> TASK
Find the line that contains "Given: Click the edit note icon beside 改名记录" in the entries below. Restate it and every line after it, word for word, with no pictures.

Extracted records
>>>

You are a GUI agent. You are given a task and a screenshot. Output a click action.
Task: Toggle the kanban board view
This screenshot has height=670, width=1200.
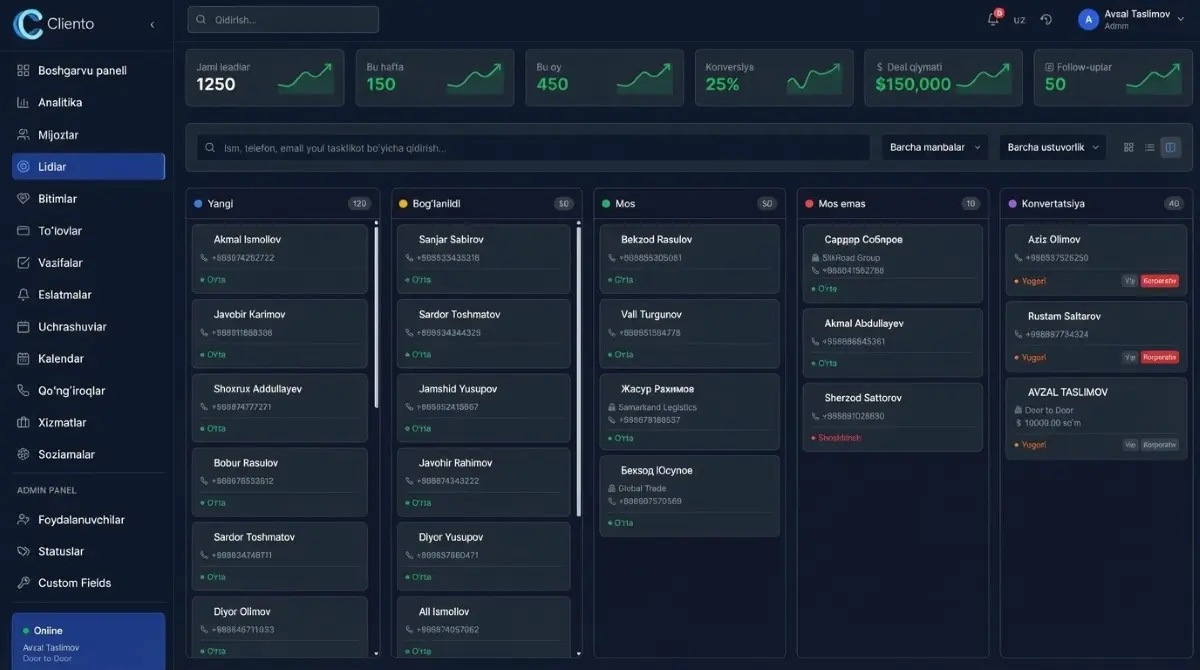point(1170,146)
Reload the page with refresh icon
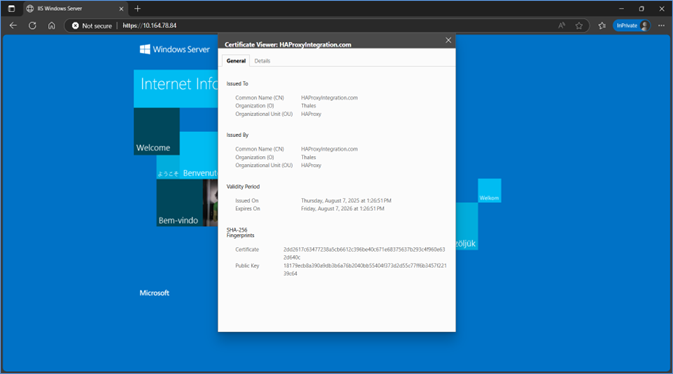 click(32, 26)
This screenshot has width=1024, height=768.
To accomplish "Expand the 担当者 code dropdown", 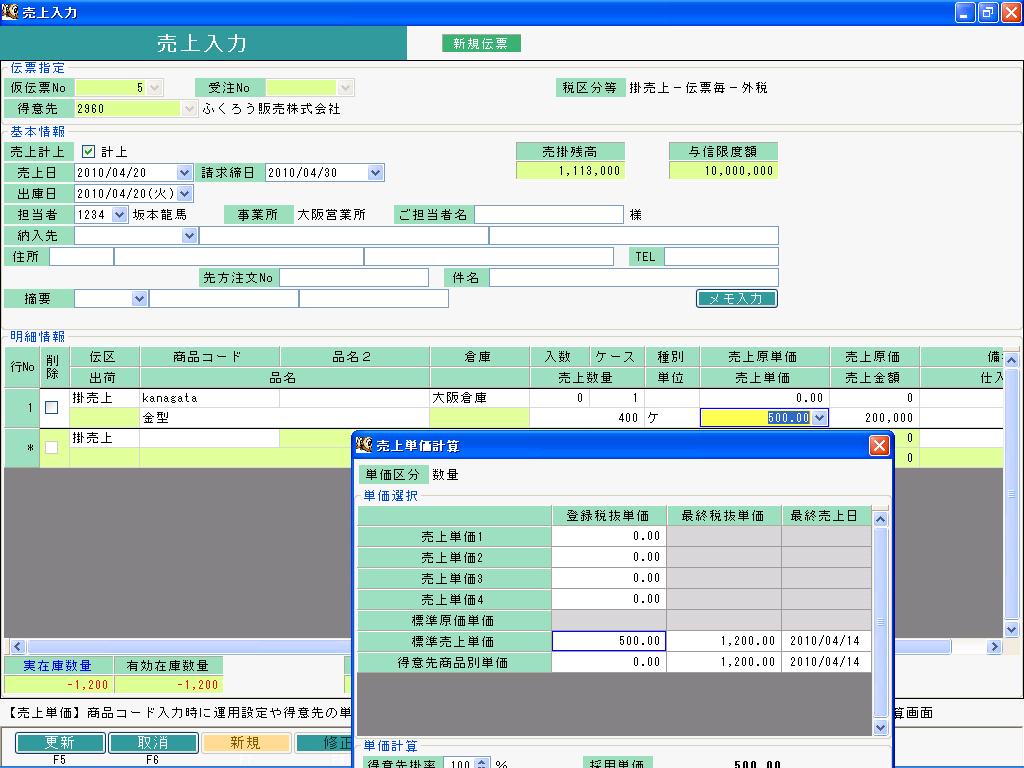I will pyautogui.click(x=119, y=214).
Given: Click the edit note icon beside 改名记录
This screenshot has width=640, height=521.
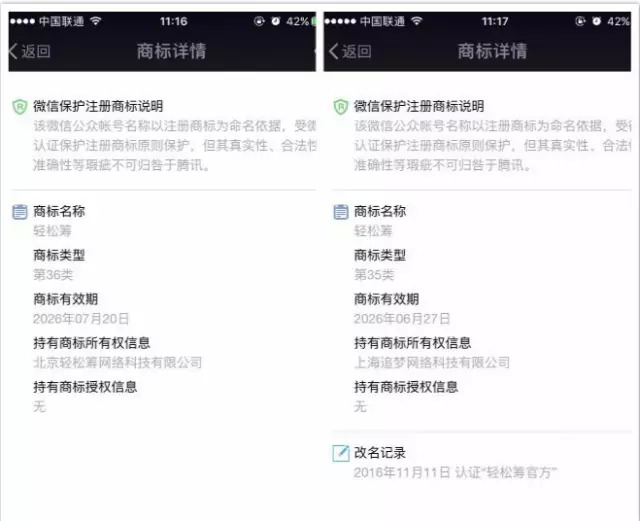Looking at the screenshot, I should click(341, 453).
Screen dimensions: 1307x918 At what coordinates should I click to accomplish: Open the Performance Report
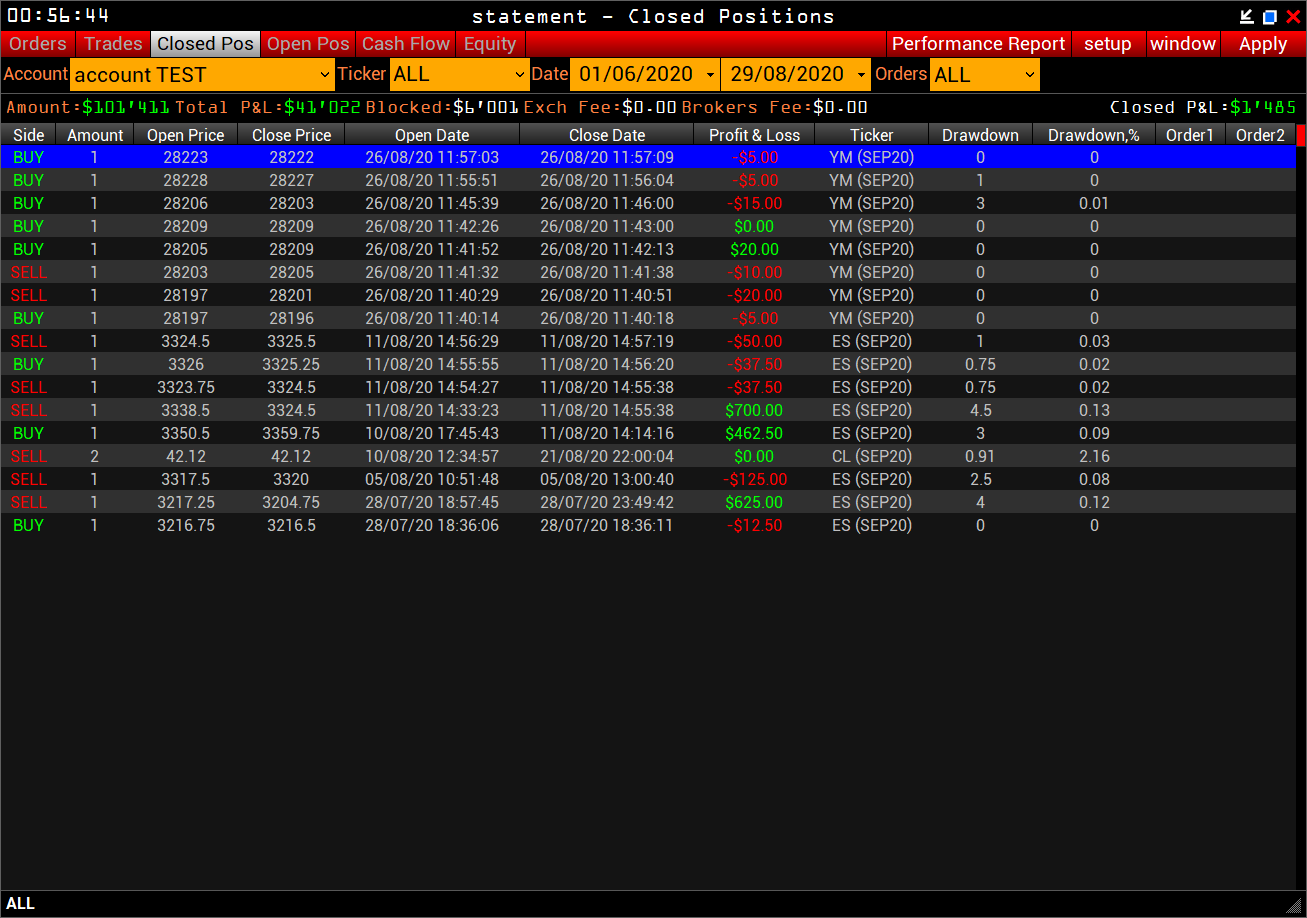978,44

<<<

> SOLUTION FOR THIS TASK
Given: Click the edit note icon beside 改名记录
This screenshot has width=640, height=521.
Looking at the screenshot, I should click(341, 453).
Screen dimensions: 1307x918 At what coordinates should I click to accomplish: Open the Performance Report
978,44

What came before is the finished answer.